Cependant, ces nombreuses réformes liberticides n'ont pas eu la même répercussion sur les membres de l'Union européenne que les textes relatifs à l'économie et aux finances.Le Forint, actuelle monnaie nationale, devient constitutionnellement la devise nationale. Cela signifie de facto que l'adhésion à l'euro de la Hongrie, objectif de Budapest à l'horizon 2020, nécessitera un vote au Parlement avec une majorité des deux-tiers. Par ailleurs, la T.V.A. passe de 25 à 27%, taux le plus élevé de l'Union. Le déficit public est dans le rouge (6,2% pour une norme européenne à 3%) et la dette publique ressemble à un trou sans fond (82,6% du Produit Intérieur Brut). La Hongrie de Viktor Orban pourrait ainsi bien être le premier pays de l'Union européenne sanctionné pour ses dérapages budgétaires. Si la Commission est entendue par les États de l'Union européenne, la Hongrie pourrait alors se voir privée de plus d'un milliard d'euros d'aides européennes. Impôts spécifiques sur les secteurs bancaires, les télécoms et l'énergie où les investisseurs internationaux étaient particulièrement présents, nationalisation des fonds de pension privés... En six mois, la devise hongroise a plongé de plus de 23% face à la monnaie européenne, et les taux d'emprunt explosent. Et pour finir, la mise sous tutelle par le pouvoir de la Banque centrale hongroise (MNB) et l’inscription dans la Constitution d’un taux unique pour l’impôt sur le revenu ont entrainé une véritable défiance des investisseurs.

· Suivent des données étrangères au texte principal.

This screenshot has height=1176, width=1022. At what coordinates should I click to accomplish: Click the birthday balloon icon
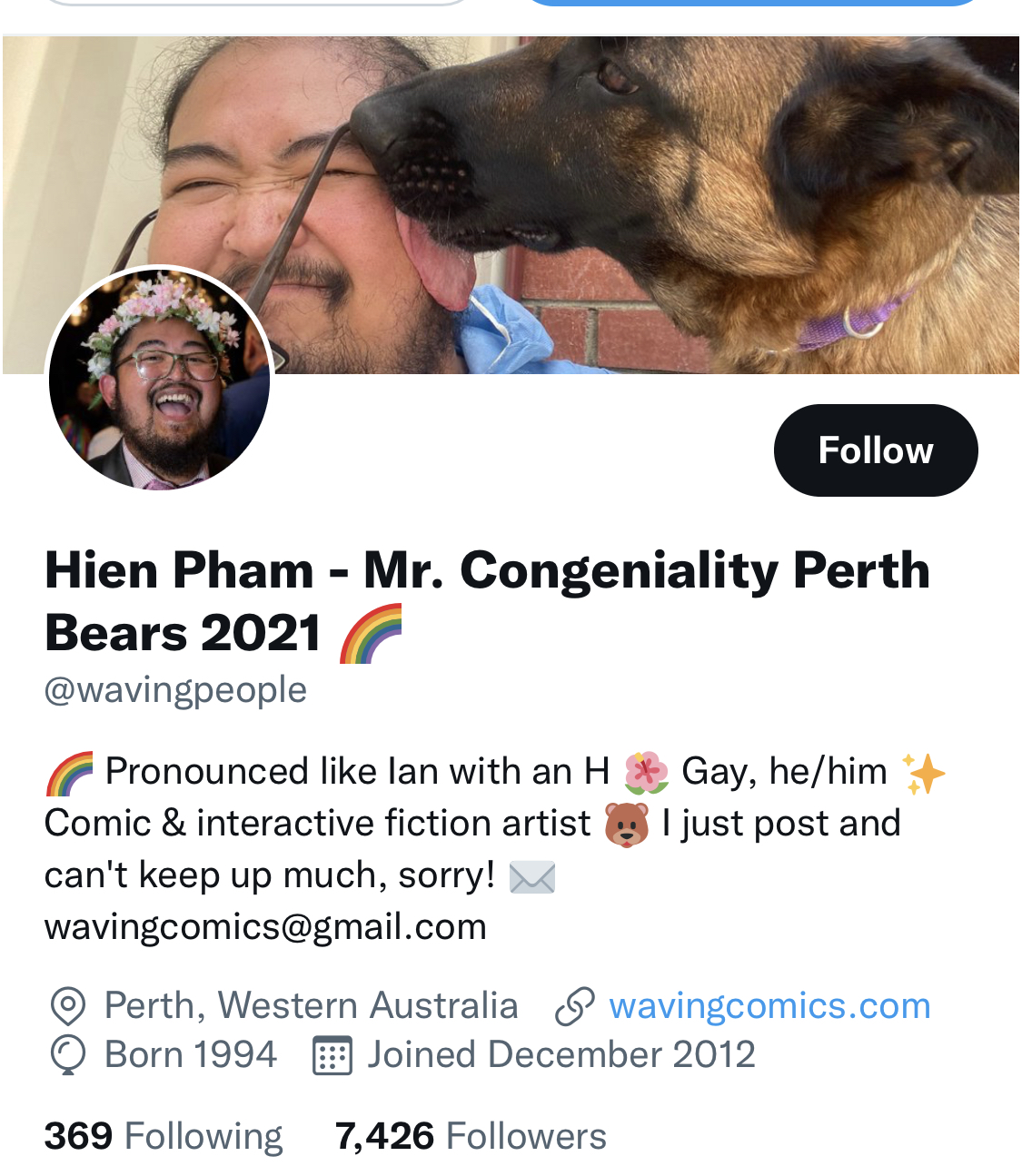67,1056
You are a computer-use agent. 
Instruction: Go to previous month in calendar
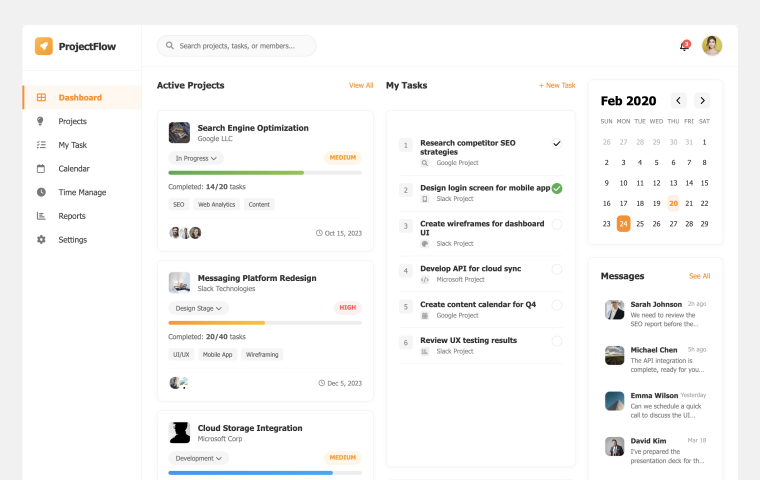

La Hongrie a désormais besoin de plus de 15 milliards d’euros cette année pour faire face à ses échéances. Budapest a donc été contraint de faire appel à l’aide du FMI et de l’Europe. Le bras de fer est ainsi lancé entre la nécessité européenne de ne pas voir un autre de ses membres sombrer dans une abîme économique sans fin et la volonté de voir le gouvernement hongrois faire marche arrière sur les nombreuses lois contraires aux "valeurs" de l'Union... La Hongrie vient ainsi de démontrer à tous ceux qui y croyaient encore qu'un abandon de la monnaie unique n'est simplement pas une solution et que le protectionnisme à tout prix est en réalité une condamnation sans appel de l'économie nationale.